Raków Częstochowa. Bez taryfy ulgowej

Marek Papszun w meczu z Bruk-Betem Termalicą zamierza wystawić najlepszy skład. Stawka dla obu drużyn jest wysoka.


Częstochowian czeka trudny tydzień. Dzisiaj zmierzą się w Niecieczy z Bruk-Betem Termalicą, w środę w Szczecinie zagrają z Pogonią, by w przyszłą niedzielę podjąć u siebie Górnik Łęczna. Raków przemierzy wiele kilometrów, a dodatkowo nie wszyscy zawodnicy są zdolni do gry lub wisi nad nimi widmo pauzy za żółte kartki.

Trudne decyzje

Pewne jest, że na murawie w Niecieczy nie pojawi się Fran Tudor. Chorwat pauzuje za żółte kartki. Wbrew pozorom to dobra informacja. Zawodnik, jeżeli nie odniesie kontuzji w najbliższych dniach, to pojawi się w spotkaniu z Pogonią. Problematyczna jest kwestia Zorana Arsenicia, który tuż przed meczem ze Śląskiem Wrocław doznał kontuzji. Choć zawodnik w czwartek wybiegł na boisko, to jego dzisiejszy występ stoi pod znakiem zapytania.

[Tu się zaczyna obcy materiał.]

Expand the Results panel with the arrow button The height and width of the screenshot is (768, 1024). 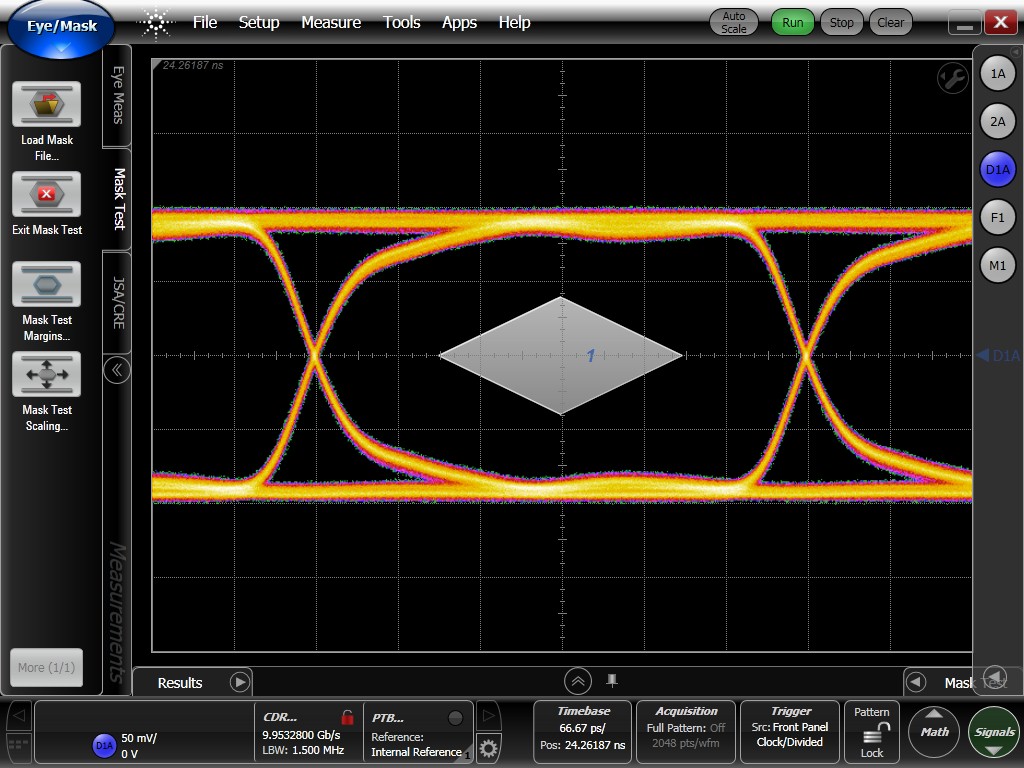tap(239, 681)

– Zoran wrócił do treningów. Zobaczymy jak to będzie wyglądało. Decyzję podejmiemy przed samym meczem – zapowiada trener Rakowa. Szkoleniowca czeka także trudny wybór w bramce. W ostatnich meczach dobrze prezentował się Kacper Trelowski. Zmiana w bramce nie była jednak podyktowana jego dobrą dyspozycją, ale również urazem Vladana Kovaczevicia. Podczas jednego z treningów zderzył się z Ilją Szkurynem.

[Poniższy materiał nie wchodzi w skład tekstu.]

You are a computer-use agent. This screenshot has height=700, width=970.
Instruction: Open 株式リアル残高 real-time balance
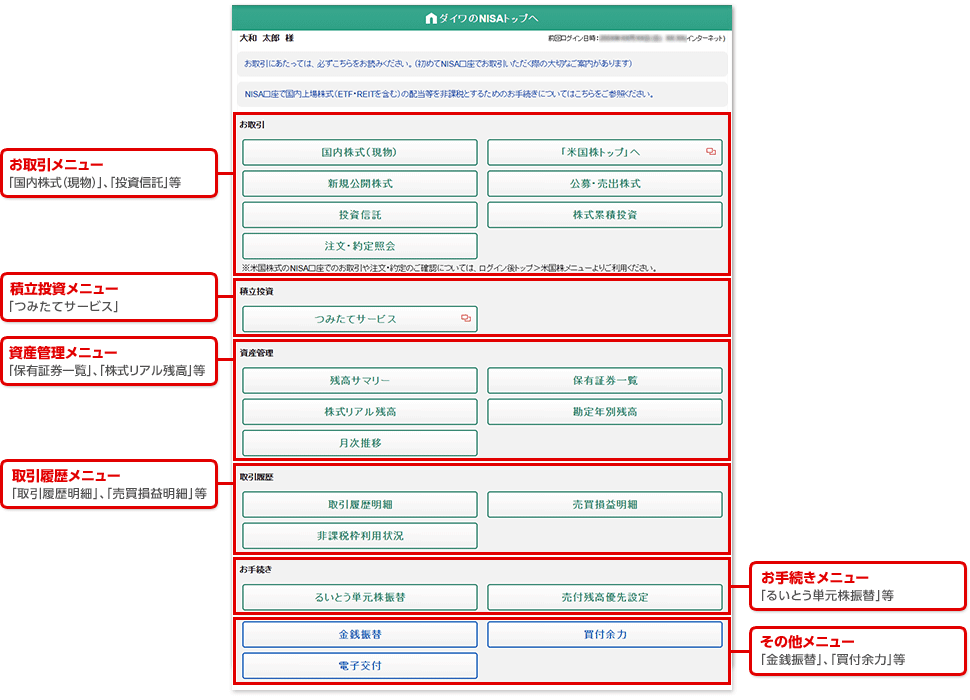coord(360,412)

– Vladan praktycznie nie odczuwa jego skutków. Mógł wystąpić w ostatnim spotkaniu. Zobaczymy, „Trelu” zagrał dobry mecz, więc przed nami decyzja kto wystąpi – dodaje trener Papszun.

Bez oszczędzania

Mecz z Termalicą będzie trudny dla czterech zawodników – Patryka Kuna, Giannisa Papanikolaou, Fabio Sturgeona i Mateusza Wdowiaka. Cała czwórka musi uważać, by nie złapać żółtej kartki. W przeciwnym razie mecz z Pogonią będą oglądać w telewizji. W teorii spotkanie z niecieczanami nie powinno być trudne, zważywszy na miejsce w tabeli, jednak szkoleniowiec Rakowa nie zamierza oszczędzać swoich najlepszych zawodników.

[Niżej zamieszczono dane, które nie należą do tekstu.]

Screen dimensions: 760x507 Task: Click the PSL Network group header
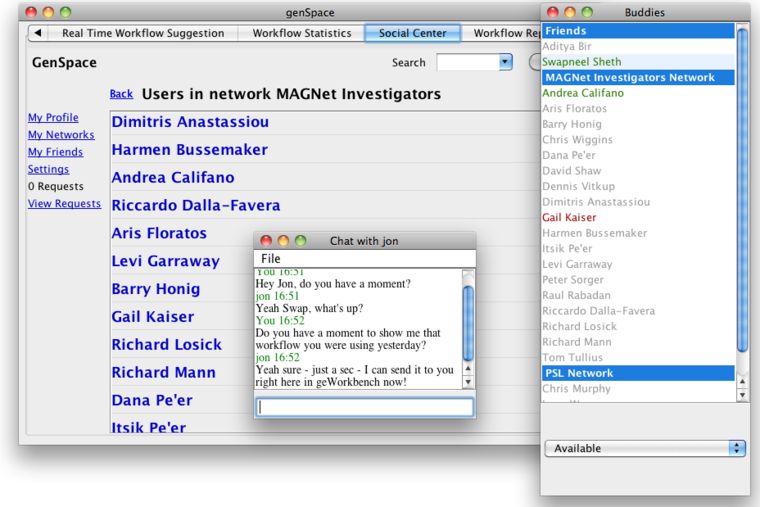pos(578,373)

– Najbliższy mecz jest najważniejszy i do niego się przygotowujemy – mówi Marek Papszun.

– Przeciwnik ma swoje cele, ale my mamy swoje. Jesteśmy podrażnieni ostatnim wynikiem, ponieważ nie zrobiliśmy tyle, ile trzeba by wygrać. Tym razem będziemy chcieli to zmienić. Nieciecza walczy o utrzymanie., ma w składzie jakościowych zawodników, więc będziemy musieli zagrać na wysokim poziomie, aby wygrać – kończy szkoleniowiec Rakowa.

Częstochowianie mają z Niecieczy dobre wspomnienia, dwukrotnie w ostatnich latach wygrywali wyjazdowe spotkania w Pucharze Polski. W pamięci zapewne został obraz rywalizacji z jesieni przy Limanowskiego. Wówczas częstochowianie wygrali 3:2, jednak nie był to dla nich najłatwiejszy mecz. Sytuacja obu zespołów w tabeli sprawia, że i jedni i drudzy są na „musiku”. Porażka gospodarzy sprawi, że będą mogli powoli żegnać się z ligą. Jeżeli przegra Raków, to jego szanse na mistrzostwo zmaleją.


Na zdjęciu: Poprzedni ligowy mecz Rakowa i Termalicy przyniósł wiele emocji.